5th Sunday in Ordinary Time

02-05-2023Weekly Reflection©LPi

I recently decided to learn to cook. As I sit at the feet of various YouTube cooking masters, I notice how much of cooking is adding ingredients that don’t provide any more nourishment, like herbs and other seasonings. But man! They make all the difference because they make the meal delightful to eat and share.

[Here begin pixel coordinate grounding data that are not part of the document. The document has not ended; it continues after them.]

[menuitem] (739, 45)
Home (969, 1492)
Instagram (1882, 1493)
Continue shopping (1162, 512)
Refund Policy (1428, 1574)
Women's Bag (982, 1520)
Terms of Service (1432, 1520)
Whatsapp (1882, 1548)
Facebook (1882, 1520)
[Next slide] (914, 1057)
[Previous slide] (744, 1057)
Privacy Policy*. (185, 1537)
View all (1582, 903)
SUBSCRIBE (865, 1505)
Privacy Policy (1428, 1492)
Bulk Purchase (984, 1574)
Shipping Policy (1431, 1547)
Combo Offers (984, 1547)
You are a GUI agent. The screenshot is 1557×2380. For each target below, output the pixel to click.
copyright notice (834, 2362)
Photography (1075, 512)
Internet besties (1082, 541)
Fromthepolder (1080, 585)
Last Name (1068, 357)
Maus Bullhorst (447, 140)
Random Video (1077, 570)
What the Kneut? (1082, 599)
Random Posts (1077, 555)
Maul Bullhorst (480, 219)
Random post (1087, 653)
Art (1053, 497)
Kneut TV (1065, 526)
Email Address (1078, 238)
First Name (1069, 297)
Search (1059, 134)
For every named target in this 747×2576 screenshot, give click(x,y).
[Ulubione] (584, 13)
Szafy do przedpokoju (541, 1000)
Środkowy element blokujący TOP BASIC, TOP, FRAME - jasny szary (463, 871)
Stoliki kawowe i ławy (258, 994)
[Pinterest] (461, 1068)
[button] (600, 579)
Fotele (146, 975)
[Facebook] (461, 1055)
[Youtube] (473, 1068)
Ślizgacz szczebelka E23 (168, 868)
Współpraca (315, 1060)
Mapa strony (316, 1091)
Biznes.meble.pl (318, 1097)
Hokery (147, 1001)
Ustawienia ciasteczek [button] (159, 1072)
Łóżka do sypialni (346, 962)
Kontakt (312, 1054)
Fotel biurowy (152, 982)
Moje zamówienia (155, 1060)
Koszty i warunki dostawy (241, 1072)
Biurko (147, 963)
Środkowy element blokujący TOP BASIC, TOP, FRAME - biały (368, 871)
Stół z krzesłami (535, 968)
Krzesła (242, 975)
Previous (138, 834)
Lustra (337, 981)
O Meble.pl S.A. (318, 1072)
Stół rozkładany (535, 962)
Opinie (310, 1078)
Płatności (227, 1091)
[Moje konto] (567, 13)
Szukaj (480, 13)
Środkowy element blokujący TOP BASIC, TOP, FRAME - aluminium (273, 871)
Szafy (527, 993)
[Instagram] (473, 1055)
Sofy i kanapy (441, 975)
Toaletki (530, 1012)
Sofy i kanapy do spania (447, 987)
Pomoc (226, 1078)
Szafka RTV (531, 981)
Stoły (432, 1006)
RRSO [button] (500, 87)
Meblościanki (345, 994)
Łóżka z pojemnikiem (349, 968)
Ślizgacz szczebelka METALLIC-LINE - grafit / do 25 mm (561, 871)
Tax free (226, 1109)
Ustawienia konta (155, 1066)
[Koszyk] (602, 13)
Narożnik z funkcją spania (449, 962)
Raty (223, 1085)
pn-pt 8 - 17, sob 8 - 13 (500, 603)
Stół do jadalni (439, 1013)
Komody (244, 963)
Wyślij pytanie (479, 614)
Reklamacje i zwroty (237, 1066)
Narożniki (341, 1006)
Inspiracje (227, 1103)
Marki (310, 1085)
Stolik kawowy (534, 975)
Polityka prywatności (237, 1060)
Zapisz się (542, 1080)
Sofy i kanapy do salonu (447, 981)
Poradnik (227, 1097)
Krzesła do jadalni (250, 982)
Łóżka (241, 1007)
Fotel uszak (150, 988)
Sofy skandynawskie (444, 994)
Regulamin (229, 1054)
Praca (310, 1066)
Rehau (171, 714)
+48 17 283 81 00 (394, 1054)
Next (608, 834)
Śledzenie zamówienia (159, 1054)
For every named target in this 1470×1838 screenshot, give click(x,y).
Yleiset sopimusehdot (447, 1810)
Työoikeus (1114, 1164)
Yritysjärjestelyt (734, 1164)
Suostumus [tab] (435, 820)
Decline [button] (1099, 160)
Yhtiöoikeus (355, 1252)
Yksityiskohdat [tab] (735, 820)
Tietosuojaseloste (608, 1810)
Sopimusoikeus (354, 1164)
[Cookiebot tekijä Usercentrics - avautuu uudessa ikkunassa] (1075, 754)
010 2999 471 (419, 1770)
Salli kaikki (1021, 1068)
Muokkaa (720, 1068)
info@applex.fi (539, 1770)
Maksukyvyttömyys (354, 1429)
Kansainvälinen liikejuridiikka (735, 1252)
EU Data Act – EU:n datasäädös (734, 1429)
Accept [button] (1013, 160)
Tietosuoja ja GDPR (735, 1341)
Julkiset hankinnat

Jesus calls his disciples “salt of the world.” No one eats just salt. So, Christians are not meant to replace or do away with the world. They are meant to be agents of preservation and glorification. Notice how often these days the Church seeks to preserve what is threatened: the goodness of marital and family love, the desires of young people for greatness, the value of honest work, healthy economics, and altruistic political engagement, the dignity of the poor and vulnerable. Over and over, we say to a world who wants to throw things out, “It’s worth saving! We’ll preserve it! We’ll show you it’s wonderful.” If we can’t engage the world like that, Jesus says we are the ones who get thrown out, because salt alone is worthless.